Le zouk est dans les limbes. Kassav’ est entrain de dégrossir
et masterisé le manioc. La musique caribéenne écoutée
et dansée se réduit presque exclusivement au compas
haïtien et à ses émules martiniquais et guadeloupéens.
Contre toute attente, une musique s’est fait sa place au soleil
et dans les oreilles, y compris chez les jeunes : le chouval
bwa de Dédé Saint-Prix et de son groupe Pakatak
mais aussi celui très inspiré d’Eugène
Mona. Leurs concerts sont à guichets fermés. Ce mouvement
musical, qui fait penser avant l’heure à celui de la
Mizik Rasin en Haïti, fait bouger les corps et conscientise
les esprits. Le contexte idéologique et politique y est peut-être
pour quelque chose, l’aura de Bob Marley également.
Le groupe martiniquais Difè dont le premier disque sort en
1979 (Disques 3A), est au confluent de tout cela. Le compas organise
doucement structure et arrangement musicaux mais le jeu à
la batterie du leader Alfred Varasse, sans trahir le sentiment rythmique
compas l’a déjà mofrazé en une
formule syncopée frisant le contre-temps du reggae. Reggae
qui est d'ailleurs joué dans les règles de l’art
("Ti manmay ka mò fin"). Les percussions puissantes
et notamment le tibwa tétu, cher aux musiques traditionnelles
martiniquaises bèlè et chouval bwa,
ont définitivement enterré le son compas des cymbales
et autres charleston.
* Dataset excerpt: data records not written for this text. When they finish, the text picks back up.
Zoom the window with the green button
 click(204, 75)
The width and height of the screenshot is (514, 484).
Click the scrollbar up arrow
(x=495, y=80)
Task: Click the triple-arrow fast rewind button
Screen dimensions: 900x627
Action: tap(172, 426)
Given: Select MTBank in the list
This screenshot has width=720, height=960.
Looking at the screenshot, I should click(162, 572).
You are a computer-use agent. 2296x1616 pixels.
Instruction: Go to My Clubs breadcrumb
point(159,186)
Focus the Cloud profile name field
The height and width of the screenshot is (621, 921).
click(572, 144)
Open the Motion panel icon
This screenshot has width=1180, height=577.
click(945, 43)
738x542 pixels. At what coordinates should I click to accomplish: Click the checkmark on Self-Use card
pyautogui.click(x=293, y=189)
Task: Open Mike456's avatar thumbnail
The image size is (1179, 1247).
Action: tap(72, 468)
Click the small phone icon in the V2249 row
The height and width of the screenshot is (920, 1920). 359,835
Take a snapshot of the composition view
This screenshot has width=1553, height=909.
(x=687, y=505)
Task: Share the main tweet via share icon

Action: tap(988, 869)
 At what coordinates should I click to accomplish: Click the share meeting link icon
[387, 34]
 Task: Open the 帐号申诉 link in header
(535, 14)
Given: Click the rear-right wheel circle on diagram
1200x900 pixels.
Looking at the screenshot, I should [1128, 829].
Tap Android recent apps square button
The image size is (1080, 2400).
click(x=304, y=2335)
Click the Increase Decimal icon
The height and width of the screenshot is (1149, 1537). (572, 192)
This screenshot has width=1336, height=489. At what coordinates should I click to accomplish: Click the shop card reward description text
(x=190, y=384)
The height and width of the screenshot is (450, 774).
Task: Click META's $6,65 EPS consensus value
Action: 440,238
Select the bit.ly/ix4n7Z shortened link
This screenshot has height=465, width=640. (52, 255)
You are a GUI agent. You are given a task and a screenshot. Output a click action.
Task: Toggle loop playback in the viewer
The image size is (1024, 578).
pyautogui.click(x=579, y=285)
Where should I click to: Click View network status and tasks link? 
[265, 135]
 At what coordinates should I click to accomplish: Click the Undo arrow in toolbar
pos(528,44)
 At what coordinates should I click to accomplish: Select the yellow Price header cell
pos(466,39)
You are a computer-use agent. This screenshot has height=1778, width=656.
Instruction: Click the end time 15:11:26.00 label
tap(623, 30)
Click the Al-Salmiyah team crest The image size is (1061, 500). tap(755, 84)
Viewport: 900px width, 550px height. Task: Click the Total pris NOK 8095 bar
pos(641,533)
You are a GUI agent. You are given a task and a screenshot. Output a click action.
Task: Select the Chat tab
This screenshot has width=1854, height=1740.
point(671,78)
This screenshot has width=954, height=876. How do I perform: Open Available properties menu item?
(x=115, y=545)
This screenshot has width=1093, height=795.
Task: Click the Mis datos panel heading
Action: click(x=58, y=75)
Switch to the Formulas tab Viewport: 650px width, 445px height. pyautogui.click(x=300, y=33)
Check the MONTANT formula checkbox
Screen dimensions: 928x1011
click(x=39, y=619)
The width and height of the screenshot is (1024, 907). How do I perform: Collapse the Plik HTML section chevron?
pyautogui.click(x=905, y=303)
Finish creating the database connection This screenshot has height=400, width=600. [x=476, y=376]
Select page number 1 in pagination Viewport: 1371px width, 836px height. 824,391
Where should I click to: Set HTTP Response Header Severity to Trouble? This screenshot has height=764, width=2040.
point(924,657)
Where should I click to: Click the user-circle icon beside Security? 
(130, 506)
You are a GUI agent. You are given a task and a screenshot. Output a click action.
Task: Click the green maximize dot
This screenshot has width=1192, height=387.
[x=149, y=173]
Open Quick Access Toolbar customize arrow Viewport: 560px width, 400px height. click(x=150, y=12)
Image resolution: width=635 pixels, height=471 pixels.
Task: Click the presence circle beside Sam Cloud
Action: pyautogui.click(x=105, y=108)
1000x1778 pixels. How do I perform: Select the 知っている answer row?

L’appel à la prise de conscience
quant à lui est permanent sur les 5 titres de l’album
: "Fanm fèt pou respekté", "Ti manmay
ka mò fin", "Pa brè ronm", "Kité
yo roul"é, "Modernizasyon".
Le concert que le groupe donne au Centre des Arts et de la Culture
de Pointe-à-Pitre fait salle comble.
Deux ans plus tard en 1982, le groupe sort sont troisième
album. Il est inauguré avec le morceau "Marley dan syèl",
hommage en reggae-blues à Bob, mort un an plus tôt.